Заболоцкий же не ставил никаких условий, не помышлял о стоимости билета в грядущее, без осуждения и гордыни принимая “все, что Господь ни пошлёт”, не сводя никаких счетов с “веком-волкодавом”. Он нес крест самопожертвования с соборным чувством общей судьбы и со смиренным достоинством:
Нас ветер бил с Амура и Амгуни,
трубил нам лось, и волк нам выл вослед.
Но всё, что здесь до нас лежало втуне,
Мы подняли и вынесли на свет.
В стране, где кедрам светят метеоры,
где молится берёзам бурундук,
мы отворили заступами горы
и на восток пробились и на юг.
Охотский вал ударил в наши ноги.
Морские птицы прянули из трав,
и мы стояли на краю дороги,
сверкающие заступы подняв.
Стихи написаны в 1947 году, уже после освобождения, так что поэта нельзя подозревать в корысти, что сочинял их в расчете на смягчение своей участи, на лагерные льготы либо на досрочное освобождение… Нет, он писал их как свободный человек, поражаясь своему собственному участию в сотворении мира:
Поёт рожок приятно и уныло —
Давно знакомый утренний сигнал!
Покуда медлит сонное светило,
В свои права вступает аммонал.
Над крутизною старого откоса
Уже трещат бикфордовы шнуры.
И вдруг — удар, и вздрогнула береза,
И взвыло чрево каменной горы.
Поёт рожок над дальнею горою,
Восходит солнце, заливая лес,
И мы бежим нестройною толпою,
Подняв ломы, громам наперерез…
Стихотворение называется “Творцы дорог” — и в нем никакой речи о “шмоне”, о “пайках”, о “вертухаях”, никаких номеров на лагерных бушлатах, никаких покойников с бирками на ногах, разборок с уголовниками, разговоров с “кумом” и прочих атрибутов низкого гулаговского стиля.
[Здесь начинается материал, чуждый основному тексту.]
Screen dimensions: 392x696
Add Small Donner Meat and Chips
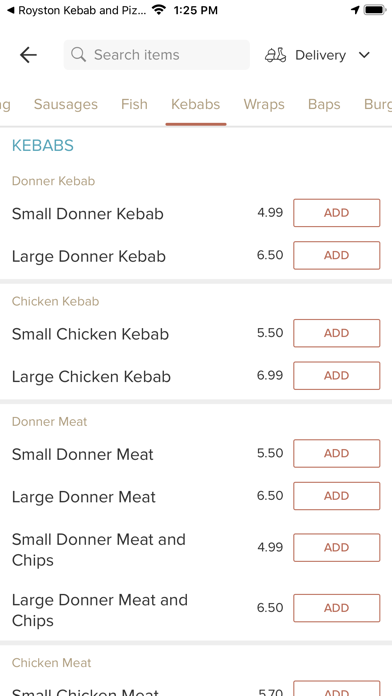tap(337, 548)
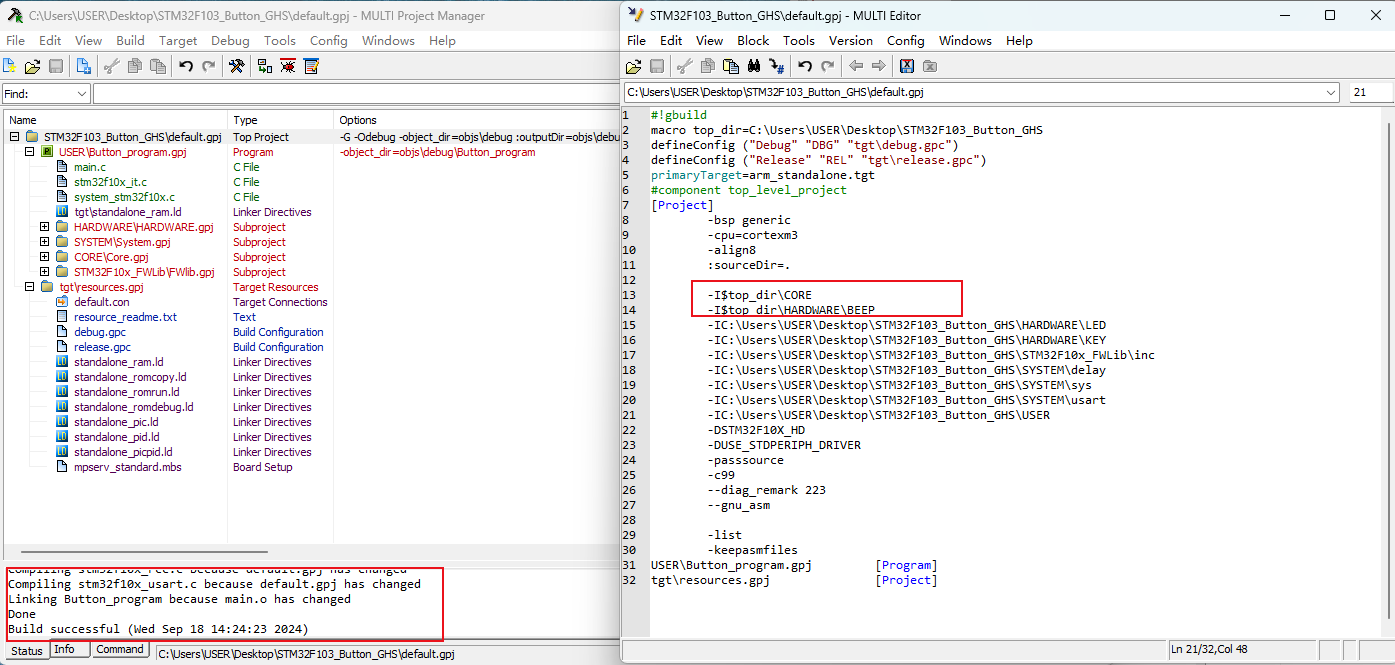Collapse the USER\Button_program.gpj tree node
The height and width of the screenshot is (665, 1395).
click(29, 152)
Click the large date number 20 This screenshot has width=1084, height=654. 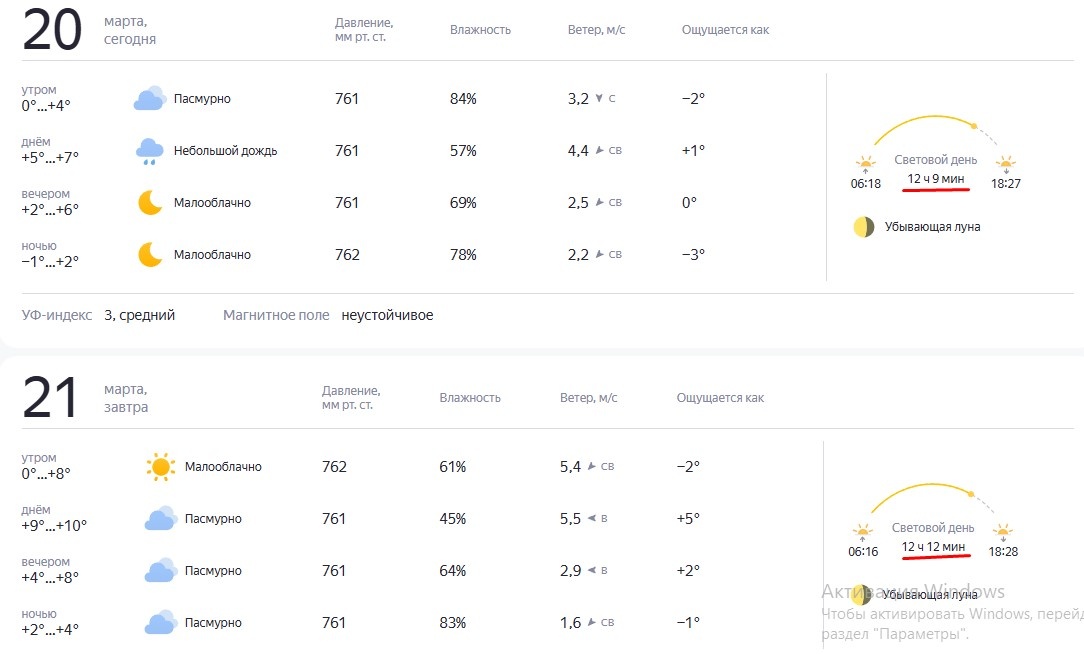pos(52,30)
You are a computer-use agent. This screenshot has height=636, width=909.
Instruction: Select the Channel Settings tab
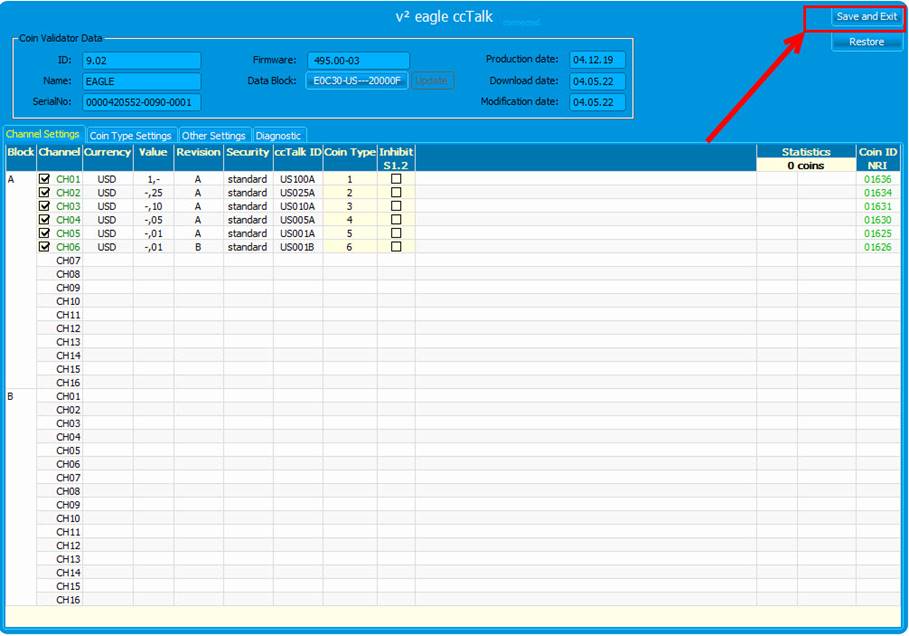click(42, 135)
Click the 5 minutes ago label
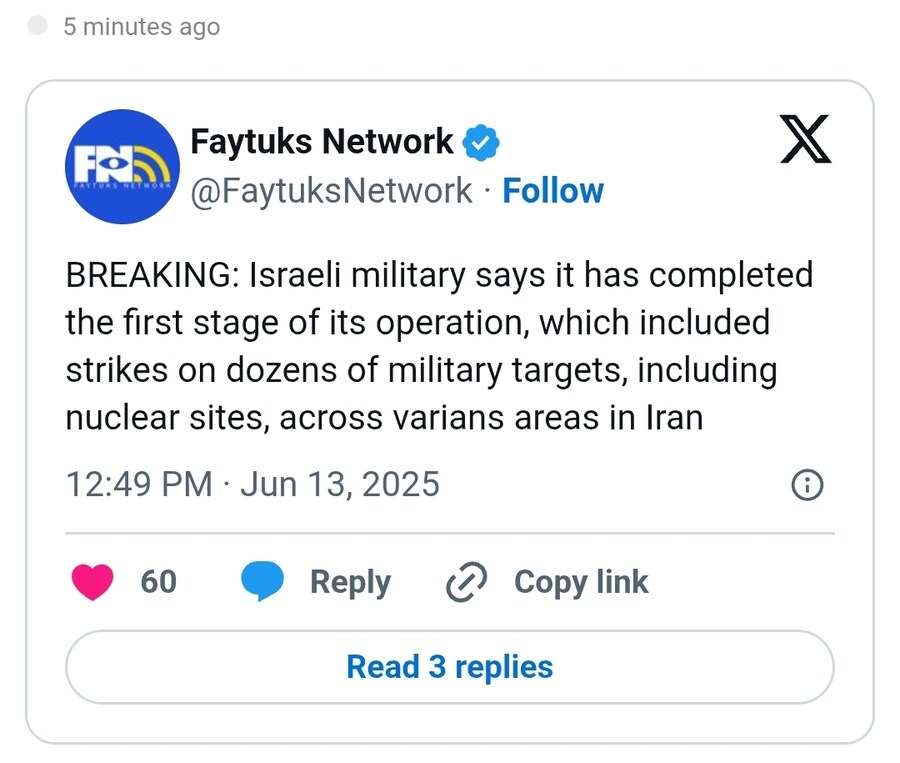 (142, 26)
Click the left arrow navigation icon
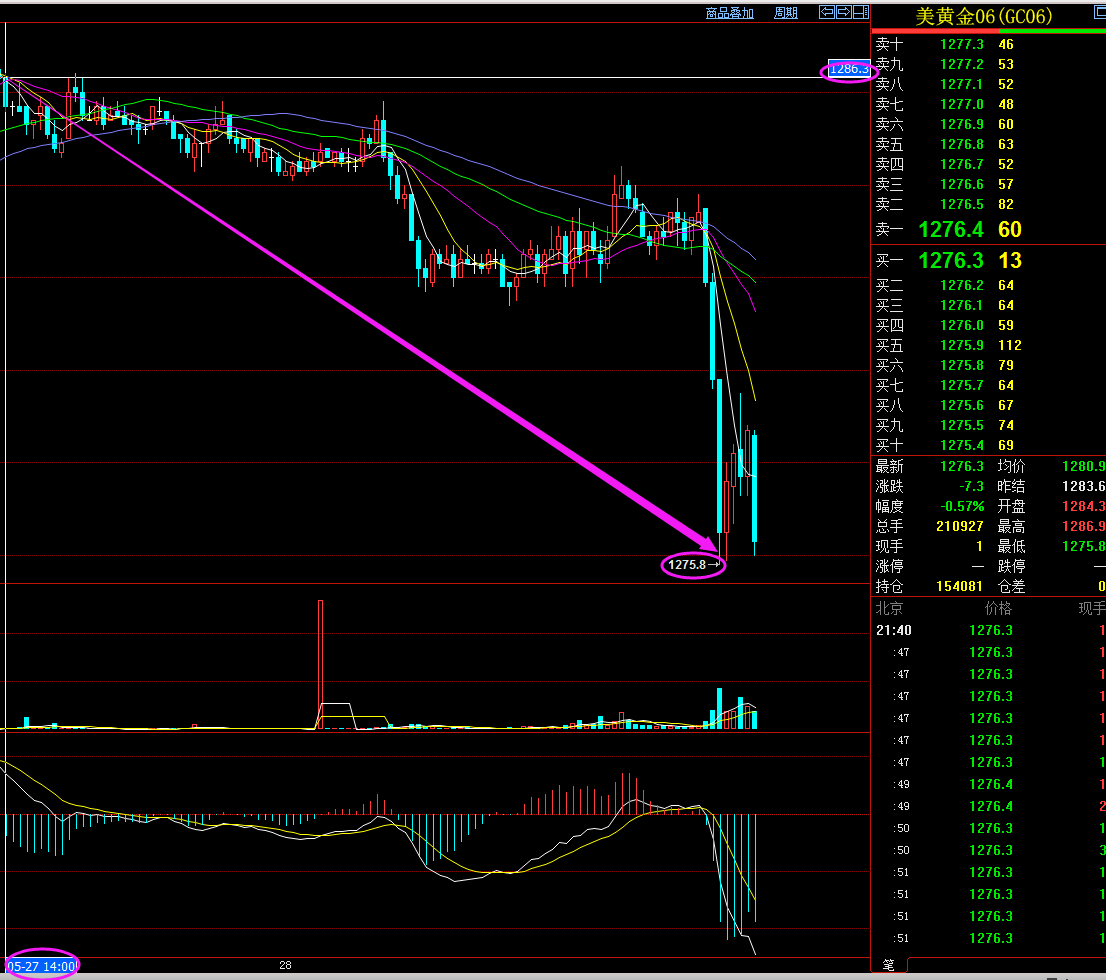 (827, 12)
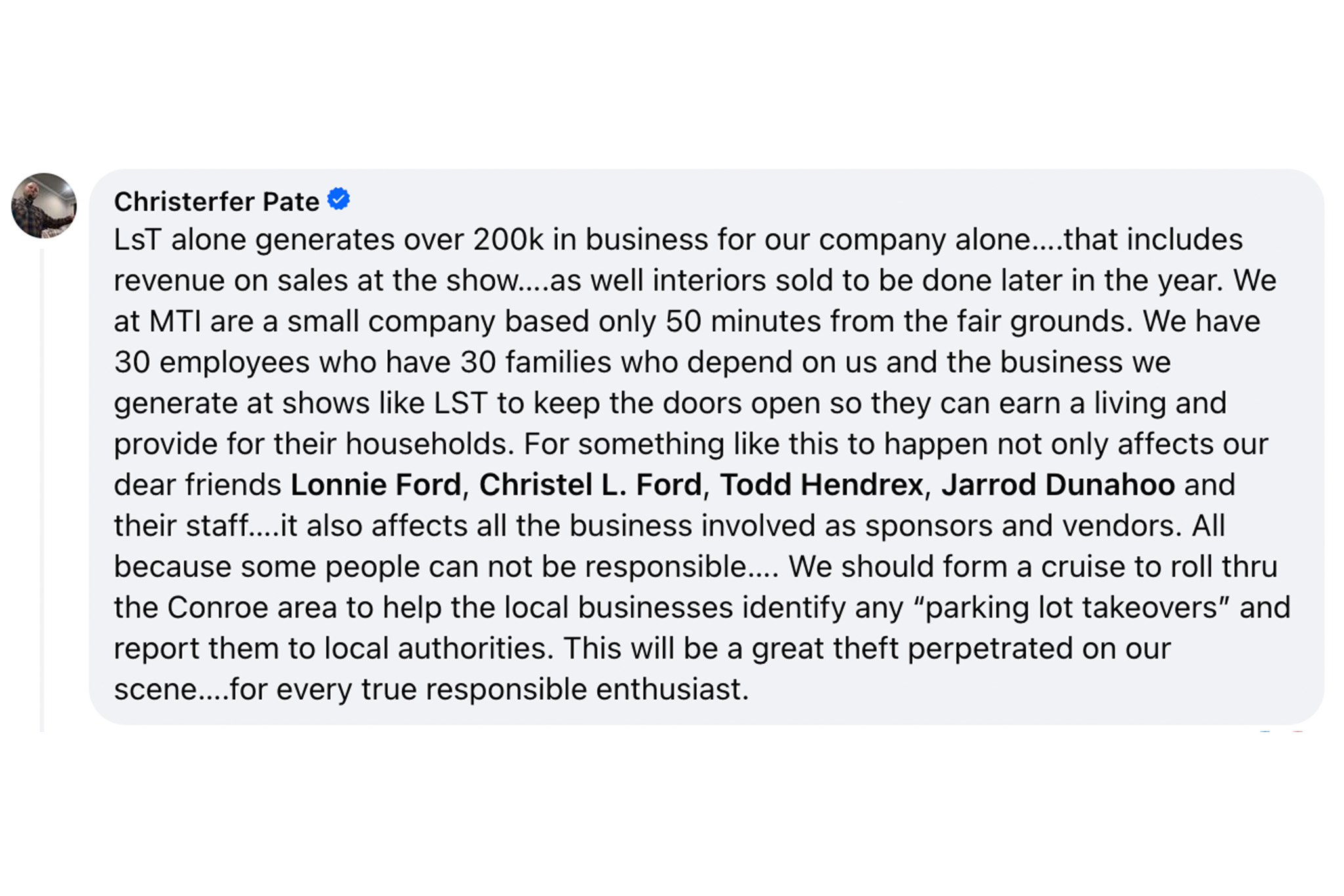Visit Jarrod Dunahoo's tagged profile

pos(1057,485)
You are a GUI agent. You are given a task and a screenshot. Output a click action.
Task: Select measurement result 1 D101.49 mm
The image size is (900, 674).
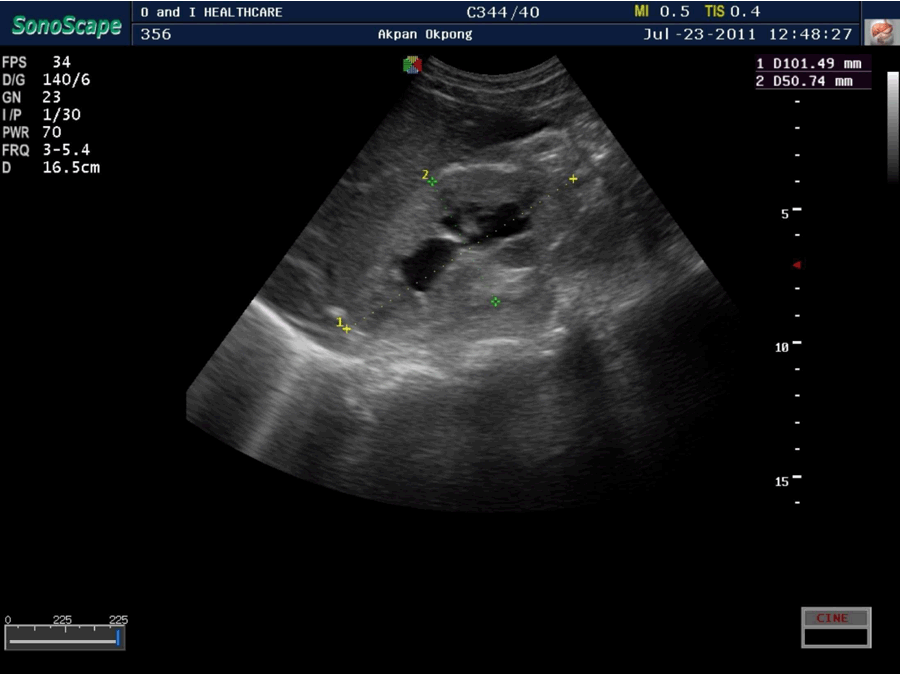click(x=812, y=64)
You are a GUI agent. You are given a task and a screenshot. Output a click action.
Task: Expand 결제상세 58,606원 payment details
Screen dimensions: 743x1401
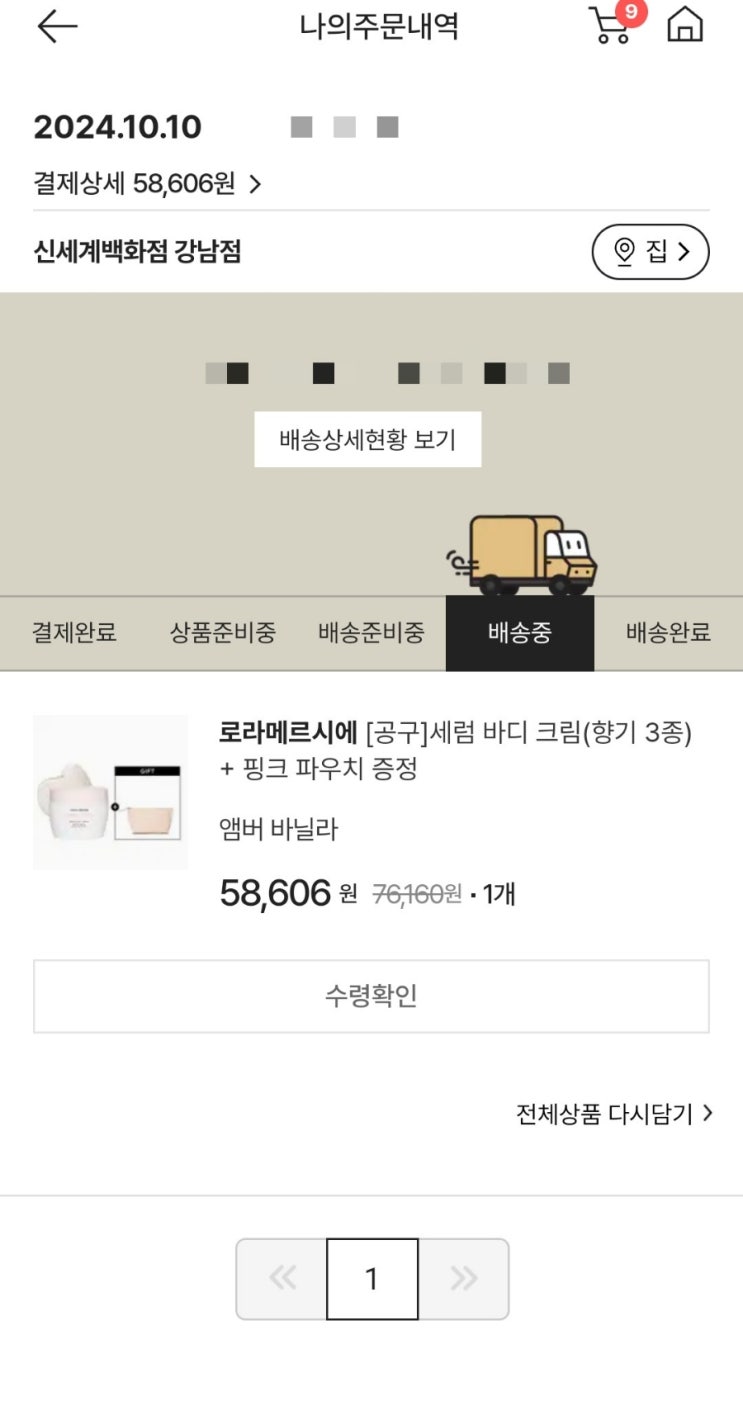(x=147, y=184)
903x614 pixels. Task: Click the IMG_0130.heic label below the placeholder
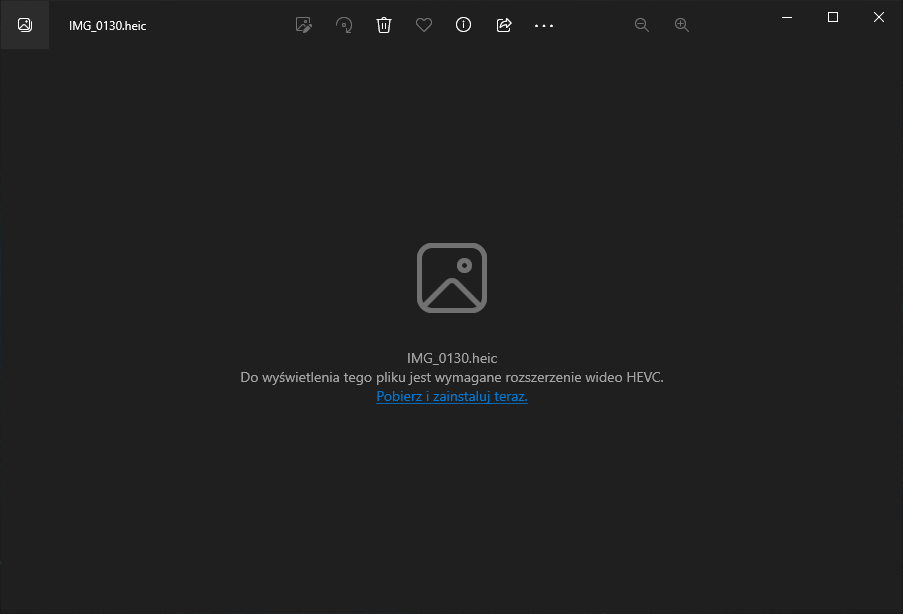[x=452, y=358]
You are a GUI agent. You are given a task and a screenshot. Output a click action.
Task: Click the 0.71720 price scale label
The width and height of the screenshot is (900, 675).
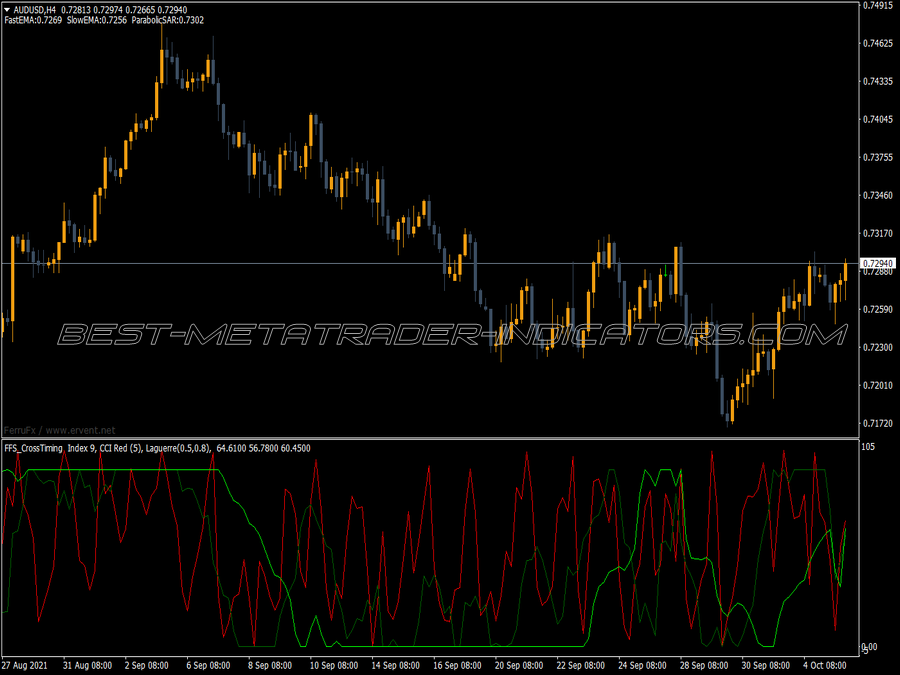(878, 423)
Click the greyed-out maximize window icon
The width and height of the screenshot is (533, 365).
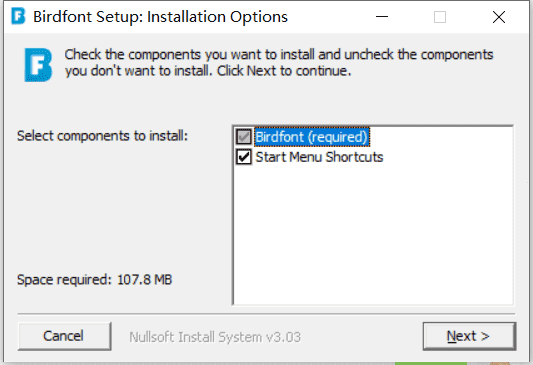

В стихотворении нет и намека на мандельштамовский спор личности с эпохой, оно выражает (кощунственно сказать!) высшую героическую красоту общенародного артельного подвига, совершаемого ради будущих поколений, которым придется жить за счет рудников Норильска, освещать и обогревать жилье энергией волжских гидростанций, выходить к Охотскому морю по дорогам, пробитым через сопки руками поэта и его подневольных товарищей.
Самоотречение, подобное тому, которое живет разве что в древнегреческих трагедиях, в голосах античного хора…
Оба поэта, и Заболоцкий, и Мандельштам, осмысливая ХХ век, не могли обойтись без постоянной оглядки на античные времена, когда рождалось понятие высокой трагедии.
Где связанный и пригвождённый стон,
где Прометей — скалы подспорье и пособье?
А коршун где — и желтоглазый гон
Его когтей, летящих исподлобья?
Тому не быть: трагедий не вернуть,
Но эти наступающие губы —
Но эти губы вводят прямо в суть
Эсхила-грузчика, Софокла-лесоруба.
Мандельштам жаждет глотнуть воздуха трагедии, чтобы приобщиться к её древним тайнам, и призывает к себе на помощь тени её отцов Эсхила и Софокла, дерзко пророчествуя о том, что сегодняшние её творцы и герои могут быть грузчиками или лесорубами… Да, он угадал направление поиска, но не успел выразить в творчестве эпическую, свободную от своевольных лирических излияний, чистую суть трагедии. За него это сделал другой поэт — в буквальном смысле Софокл-лесоруб советской эпохи, работавший не где-нибудь, а на таежном лесоповале:
За высокий сугроб закатилась звезда,
Блещет месяц — глазам невтерпёж.
Кедр, владыка лесов, под наростами льда
На бриллиантовый замок похож.
Посреди кристаллически-белых громад
На седом телеграфном столбе,
Оседлав изоляторы, совы сидят,
И в лицо они смотрят тебе.
Запахнув на груди исполинский тулуп,
Ты стоишь над землянкой звена.
Крепко спит в тишине молодой лесоруб.
Лишь тебе одному не до сна.
Обнимая огромный канадский топор,
Ты стоишь, неподвижен и хмур.
Пред тобой голубую пустыню простёр
Замурованный льдами Амур.
И далёко внизу полыхает пожар,
Рассыпая огонь по реке,
Это печи свои отворил сталевар
В Комсомольске, твоем городке.
Это он подмигнул в ледяную тайгу.
Это он побратался с тобой,
Чтобы ты не заснул на своем берегу,
Не замерз, околдован тайгой.
Так растет человеческой дружбы зерно.
Так в январской морозной пыли
Два могучие сердца, сливаясь в одно,
Пламенеют над краем земли.
(Слова-то все какие эпические: “огромный”, “исполинский”, “могучие”!)